Ordered by Cantor to make a sizeable donation to a victim's relief fund? Take some sensitivity training?

Paterno KNEW this was happening and let it continue. He got fired. Boeheim deserves the same as THAT?

Boeheim didn't know anything about it until after the fact. And then 9 years AFTER a police investigation AND University investigation cleared him, he made these comments in defense of a friend he felt like was being dragged through the mud again. They were stupid, premature, and emotion driven. But frankly, they were actually sort of understandable in light of the timing and previous events.

That said...he WILL get exactly what he deserves. I just think that is a lot less than you probably do. Is it possible he gets canned? Absolutely...then that would be a punishment well out of line with what he deserves.

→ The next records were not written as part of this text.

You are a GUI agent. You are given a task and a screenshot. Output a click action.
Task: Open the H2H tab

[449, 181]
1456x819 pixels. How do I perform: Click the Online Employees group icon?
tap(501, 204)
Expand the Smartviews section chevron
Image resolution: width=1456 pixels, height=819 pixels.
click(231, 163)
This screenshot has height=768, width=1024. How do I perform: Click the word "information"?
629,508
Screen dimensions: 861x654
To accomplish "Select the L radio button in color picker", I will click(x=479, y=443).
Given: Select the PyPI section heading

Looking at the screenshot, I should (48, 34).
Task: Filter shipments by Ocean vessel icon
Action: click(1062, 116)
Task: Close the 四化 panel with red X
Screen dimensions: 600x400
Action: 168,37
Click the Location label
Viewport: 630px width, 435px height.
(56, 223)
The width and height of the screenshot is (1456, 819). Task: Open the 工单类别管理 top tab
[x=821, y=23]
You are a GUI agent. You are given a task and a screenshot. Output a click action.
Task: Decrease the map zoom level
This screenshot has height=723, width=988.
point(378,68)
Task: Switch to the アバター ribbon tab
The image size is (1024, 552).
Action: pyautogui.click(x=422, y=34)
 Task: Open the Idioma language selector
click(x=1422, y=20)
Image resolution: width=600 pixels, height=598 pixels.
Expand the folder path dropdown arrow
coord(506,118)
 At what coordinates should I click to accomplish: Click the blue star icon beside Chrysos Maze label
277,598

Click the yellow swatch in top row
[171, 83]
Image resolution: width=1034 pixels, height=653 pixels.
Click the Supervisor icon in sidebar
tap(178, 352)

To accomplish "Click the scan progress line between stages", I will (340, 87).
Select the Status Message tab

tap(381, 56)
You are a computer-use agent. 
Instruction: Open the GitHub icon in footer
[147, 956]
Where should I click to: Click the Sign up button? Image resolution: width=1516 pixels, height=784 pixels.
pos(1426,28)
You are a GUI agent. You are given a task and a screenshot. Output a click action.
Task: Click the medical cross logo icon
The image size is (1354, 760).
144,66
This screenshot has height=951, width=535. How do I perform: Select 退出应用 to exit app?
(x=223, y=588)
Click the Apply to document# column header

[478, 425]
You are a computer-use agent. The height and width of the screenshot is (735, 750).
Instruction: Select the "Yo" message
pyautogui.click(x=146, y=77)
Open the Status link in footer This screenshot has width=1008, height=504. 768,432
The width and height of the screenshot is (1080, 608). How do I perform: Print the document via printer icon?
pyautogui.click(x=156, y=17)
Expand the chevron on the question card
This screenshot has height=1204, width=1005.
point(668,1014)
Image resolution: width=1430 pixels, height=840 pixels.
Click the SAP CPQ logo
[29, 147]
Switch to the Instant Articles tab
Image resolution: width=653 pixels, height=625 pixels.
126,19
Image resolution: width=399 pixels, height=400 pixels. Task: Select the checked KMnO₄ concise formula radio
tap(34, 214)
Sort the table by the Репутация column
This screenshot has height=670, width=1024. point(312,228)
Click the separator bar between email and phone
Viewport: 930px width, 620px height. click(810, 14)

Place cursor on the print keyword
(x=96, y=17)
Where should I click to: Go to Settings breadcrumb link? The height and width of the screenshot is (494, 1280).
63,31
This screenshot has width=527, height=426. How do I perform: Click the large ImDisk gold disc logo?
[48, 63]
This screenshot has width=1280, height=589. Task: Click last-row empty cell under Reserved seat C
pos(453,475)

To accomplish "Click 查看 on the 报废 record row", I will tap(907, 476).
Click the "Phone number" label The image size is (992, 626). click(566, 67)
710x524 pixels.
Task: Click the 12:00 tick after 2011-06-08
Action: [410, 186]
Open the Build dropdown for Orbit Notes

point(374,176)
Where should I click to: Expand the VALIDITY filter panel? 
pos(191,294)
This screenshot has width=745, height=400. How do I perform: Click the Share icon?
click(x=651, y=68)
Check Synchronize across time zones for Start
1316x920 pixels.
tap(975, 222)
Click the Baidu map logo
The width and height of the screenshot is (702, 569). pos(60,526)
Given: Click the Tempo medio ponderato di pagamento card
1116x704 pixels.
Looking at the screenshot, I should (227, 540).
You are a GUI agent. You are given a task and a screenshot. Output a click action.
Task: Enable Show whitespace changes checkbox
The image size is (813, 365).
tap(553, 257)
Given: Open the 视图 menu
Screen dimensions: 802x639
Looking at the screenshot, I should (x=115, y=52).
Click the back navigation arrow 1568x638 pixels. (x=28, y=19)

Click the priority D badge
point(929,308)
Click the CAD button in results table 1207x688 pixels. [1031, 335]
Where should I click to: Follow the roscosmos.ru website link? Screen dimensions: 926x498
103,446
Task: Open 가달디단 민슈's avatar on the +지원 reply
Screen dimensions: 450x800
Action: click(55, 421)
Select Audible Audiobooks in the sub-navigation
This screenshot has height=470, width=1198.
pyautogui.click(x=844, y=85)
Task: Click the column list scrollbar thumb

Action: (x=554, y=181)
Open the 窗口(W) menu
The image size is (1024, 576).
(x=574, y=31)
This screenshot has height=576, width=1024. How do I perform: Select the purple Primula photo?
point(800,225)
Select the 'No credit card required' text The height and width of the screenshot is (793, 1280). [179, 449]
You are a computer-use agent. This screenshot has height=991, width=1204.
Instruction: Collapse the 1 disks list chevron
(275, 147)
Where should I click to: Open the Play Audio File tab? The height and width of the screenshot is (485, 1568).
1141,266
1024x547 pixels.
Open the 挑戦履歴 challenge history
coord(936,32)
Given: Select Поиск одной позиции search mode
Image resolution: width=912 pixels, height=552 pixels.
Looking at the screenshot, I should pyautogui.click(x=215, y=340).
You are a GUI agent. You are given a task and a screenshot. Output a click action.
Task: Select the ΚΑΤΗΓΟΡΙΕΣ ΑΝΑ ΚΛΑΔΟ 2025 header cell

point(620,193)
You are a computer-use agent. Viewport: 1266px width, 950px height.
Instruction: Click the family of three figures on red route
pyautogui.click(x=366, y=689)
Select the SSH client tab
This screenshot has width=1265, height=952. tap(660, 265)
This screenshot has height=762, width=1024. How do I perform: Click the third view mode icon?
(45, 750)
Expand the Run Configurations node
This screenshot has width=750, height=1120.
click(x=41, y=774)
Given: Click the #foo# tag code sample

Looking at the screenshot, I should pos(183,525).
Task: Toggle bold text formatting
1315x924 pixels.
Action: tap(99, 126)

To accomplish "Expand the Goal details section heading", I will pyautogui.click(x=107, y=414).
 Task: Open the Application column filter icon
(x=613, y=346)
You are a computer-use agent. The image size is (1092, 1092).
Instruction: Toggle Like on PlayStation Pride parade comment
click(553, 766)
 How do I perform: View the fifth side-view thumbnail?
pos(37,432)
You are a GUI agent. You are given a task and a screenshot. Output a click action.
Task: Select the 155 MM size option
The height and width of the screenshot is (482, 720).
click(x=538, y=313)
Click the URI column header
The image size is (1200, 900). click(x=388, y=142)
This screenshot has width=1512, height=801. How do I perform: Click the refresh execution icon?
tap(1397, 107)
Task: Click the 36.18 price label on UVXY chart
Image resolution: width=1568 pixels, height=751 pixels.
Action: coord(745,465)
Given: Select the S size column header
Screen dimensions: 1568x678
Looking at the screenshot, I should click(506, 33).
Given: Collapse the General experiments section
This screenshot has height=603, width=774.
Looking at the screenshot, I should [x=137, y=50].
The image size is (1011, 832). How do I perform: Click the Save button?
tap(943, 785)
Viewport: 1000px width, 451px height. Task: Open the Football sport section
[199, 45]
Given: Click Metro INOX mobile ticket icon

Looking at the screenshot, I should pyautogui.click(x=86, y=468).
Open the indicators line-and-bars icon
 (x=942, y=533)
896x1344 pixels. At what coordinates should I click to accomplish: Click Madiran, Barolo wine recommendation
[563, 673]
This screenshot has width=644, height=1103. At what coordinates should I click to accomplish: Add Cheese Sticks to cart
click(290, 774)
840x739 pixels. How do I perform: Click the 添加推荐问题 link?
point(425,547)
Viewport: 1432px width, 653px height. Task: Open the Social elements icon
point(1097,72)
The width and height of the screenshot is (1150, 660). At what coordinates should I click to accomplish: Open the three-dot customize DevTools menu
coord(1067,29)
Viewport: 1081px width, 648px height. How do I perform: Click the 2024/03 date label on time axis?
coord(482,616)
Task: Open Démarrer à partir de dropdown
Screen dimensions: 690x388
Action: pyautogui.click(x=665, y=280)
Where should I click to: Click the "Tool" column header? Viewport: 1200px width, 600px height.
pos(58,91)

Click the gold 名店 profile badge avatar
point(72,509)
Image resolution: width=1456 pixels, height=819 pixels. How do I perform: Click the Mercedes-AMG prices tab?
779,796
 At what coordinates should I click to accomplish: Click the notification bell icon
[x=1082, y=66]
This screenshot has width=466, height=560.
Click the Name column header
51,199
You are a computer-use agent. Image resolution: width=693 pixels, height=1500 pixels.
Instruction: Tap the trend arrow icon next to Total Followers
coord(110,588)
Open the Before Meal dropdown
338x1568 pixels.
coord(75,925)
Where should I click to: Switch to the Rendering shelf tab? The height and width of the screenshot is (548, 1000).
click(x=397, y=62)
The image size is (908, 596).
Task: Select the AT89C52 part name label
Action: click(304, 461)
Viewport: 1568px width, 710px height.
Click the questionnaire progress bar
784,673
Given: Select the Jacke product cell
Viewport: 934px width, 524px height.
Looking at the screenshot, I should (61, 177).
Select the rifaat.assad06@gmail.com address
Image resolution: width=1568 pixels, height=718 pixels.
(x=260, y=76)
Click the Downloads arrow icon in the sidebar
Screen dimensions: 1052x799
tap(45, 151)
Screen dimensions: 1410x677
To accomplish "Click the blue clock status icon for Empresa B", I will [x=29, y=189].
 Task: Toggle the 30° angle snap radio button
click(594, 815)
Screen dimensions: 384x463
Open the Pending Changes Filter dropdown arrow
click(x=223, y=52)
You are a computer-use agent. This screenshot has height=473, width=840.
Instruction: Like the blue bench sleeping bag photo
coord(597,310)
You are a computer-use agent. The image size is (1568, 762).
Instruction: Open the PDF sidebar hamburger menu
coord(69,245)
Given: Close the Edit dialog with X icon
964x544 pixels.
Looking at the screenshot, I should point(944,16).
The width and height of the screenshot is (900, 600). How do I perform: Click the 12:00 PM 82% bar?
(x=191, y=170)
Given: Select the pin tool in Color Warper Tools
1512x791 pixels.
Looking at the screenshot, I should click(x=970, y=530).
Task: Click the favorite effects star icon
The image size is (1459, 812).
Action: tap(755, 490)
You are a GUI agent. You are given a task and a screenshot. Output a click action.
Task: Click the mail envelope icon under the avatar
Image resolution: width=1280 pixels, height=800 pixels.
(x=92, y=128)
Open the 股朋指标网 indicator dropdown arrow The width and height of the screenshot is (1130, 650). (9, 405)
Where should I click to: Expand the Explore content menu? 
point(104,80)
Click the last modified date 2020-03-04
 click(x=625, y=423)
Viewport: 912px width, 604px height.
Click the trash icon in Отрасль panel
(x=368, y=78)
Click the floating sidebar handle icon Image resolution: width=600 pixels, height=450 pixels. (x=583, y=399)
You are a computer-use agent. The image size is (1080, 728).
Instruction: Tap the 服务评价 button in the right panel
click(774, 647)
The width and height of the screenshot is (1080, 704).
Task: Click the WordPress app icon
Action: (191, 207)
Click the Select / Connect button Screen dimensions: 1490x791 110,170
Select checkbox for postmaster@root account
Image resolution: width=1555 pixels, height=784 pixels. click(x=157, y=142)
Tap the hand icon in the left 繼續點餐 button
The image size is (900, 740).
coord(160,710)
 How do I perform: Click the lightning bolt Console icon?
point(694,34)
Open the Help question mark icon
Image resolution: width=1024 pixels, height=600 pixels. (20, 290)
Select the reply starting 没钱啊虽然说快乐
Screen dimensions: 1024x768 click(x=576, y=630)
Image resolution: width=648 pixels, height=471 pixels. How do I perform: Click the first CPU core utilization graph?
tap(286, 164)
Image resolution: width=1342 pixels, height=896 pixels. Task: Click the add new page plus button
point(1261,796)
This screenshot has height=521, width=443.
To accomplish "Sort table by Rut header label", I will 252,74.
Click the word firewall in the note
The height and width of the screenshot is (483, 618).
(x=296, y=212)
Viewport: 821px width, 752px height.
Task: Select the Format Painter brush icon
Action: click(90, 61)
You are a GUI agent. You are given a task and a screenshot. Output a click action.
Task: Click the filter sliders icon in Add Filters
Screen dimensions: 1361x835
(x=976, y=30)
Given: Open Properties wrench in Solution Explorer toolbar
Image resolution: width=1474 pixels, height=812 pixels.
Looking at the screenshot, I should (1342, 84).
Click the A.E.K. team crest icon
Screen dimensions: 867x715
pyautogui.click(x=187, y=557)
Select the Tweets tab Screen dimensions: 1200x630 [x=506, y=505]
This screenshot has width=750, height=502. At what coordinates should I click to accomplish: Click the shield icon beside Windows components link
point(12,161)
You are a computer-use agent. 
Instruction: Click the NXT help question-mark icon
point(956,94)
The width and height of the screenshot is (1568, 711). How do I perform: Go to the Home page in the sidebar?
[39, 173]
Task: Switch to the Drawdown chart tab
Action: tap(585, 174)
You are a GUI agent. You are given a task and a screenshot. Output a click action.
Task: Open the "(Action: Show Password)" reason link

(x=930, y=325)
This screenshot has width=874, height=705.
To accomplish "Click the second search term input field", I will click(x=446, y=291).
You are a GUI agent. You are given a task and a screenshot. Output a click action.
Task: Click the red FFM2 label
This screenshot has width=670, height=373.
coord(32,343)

I agree with the sentiment you express here, but I don't know about the bolded part. I think it's totally possible that he knew nothing about this, reacted emotionally like you described, in defense of a friend he felt like was being unfairly accused in light of the Penn State situation, and now has just realized that he's probably wrong and that his friend of 50 years is, in fact, a freaking pedophile...and in light of that, he (Boeheim) looks totally stupid and insensitive and it appears to some that he's been covering something up. And his most recent comments reflect a guy who has been taken totally by surprise by all of this and he's been blindsided as much as anybody.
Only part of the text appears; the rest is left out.